There was an eviction in Eugene today. You likely didn’t hear about it.
It wasn’t advertised on tv or in the newspaper or anything like that—most evictions aren’t to be fair. The small corner near Amazon Creek where it took place doesn’t see much foot traffic. There aren’t nearby parking spots for a passerby to stop and linger. I only got to see it out of happenstance. I was a lottery winner for a free front row seat to a show some might call “the human condition.” By “some,” I’m referring to the stodgy professor type—you know who I’m talking about. It’s your college English professor in an oversized blazer who assigns an essay about how a couple of unrelated plays exemplify the human condition. You google “human condition” because you don’t know what a pretentious phrase like that means and Wikipedia kindly informs you the human condition is “all of the characteristics and key events of human life, including birth, learning, emotion, aspiration, morality, conflict, and death.” Well, that narrows things down nicely.
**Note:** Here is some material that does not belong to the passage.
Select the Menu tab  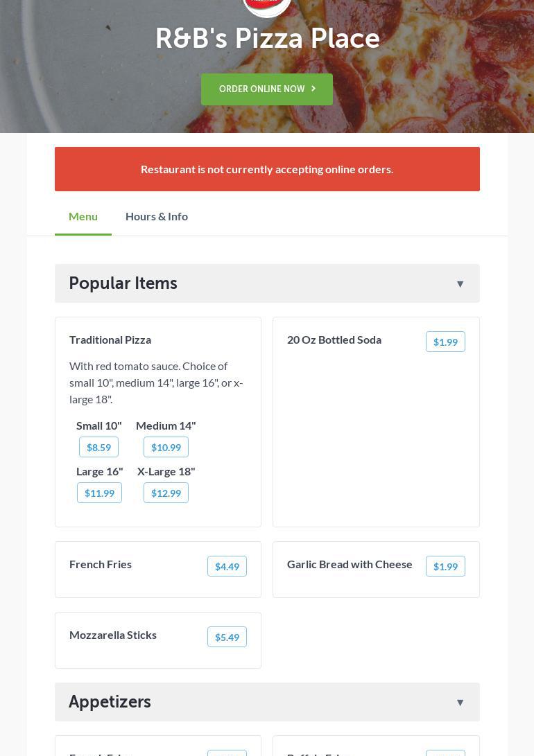click(x=83, y=216)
Today, the human condition has taken a corporeal form. It’s hard and real. It’s not some wispy, ambiguous reflection on morality spoken about between hits of a marijuana joint. The human condition is a middle-aged man curled up in the fetal position with his hands clasped over the back of his head. His forehead is pressed against the dirt. His body convulses with sobs. He lets out a low moan like a dying animal. He is a dying animal—less than an animal to some people. If you saw a mangy dog in a lopsided doghouse on the side of the road, would you throw away the doghouse and leave the dog? Would that teach the dog a lesson?
I was walking to the bus stop when I came across the crying man. I knew this man. I passed him every weekday on my way to school. I was so taken by the scene, the sudden reversal of his circumstances, that I stopped. Just yesterday he had been living contently in a small home he had constructed. The house had been an array of different shaped boards thrown together to form a precariously slanted lean-to. A thick black blanket had been draped over the top like a garish bear fur. It stood beneath a pine tree in the corner of two adjoining fences that blocked off Amazon Creek. One section of the fence had been cut away, leaving a direct, well-tread path down to the small body of water—a nice spot for bathing and other necessities. The man would park his bike and other belongings nearby and occasionally have visitors over. They would sit under the shade of the tree and talk amicably. They laughed and gestured in a manner you might in your own living room. This was all a past reality though, an infinitesimal blip amongst the daily happenings of almost 8 billion people. There was no home anymore.
Someone had come and taken the home—erased it completely. Nothing had been spared. The thoroughness of the eviction suggests it hadn't been an enterprising individual that had done the deed, but a city organization instead. By law, all this man’s worldly belongings were now being stored by this organization somewhere for 30 days prior to disposal. Where that somewhere is and what the process is to claim his property is elusive. Online aid directs you to call the agency that confiscated the property. If you don’t know the responsible agency, the best bet is to call the Eugene Police Department’s non-emergency line. The operator directs you to the City of Eugene Public Works and the Property and Evidence Control Unit of the Police Department. The operator warns to not bother calling them today though because those offices only work Monday and Friday from 9 AM to 4 PM. Also, don’t bother showing up in person because they only accept people by appointment only. I’m sure glad I have a reliable cell phone, internet access, flexible schedule, transportation, and a developed ability to communicate in case my house is suddenly confiscated.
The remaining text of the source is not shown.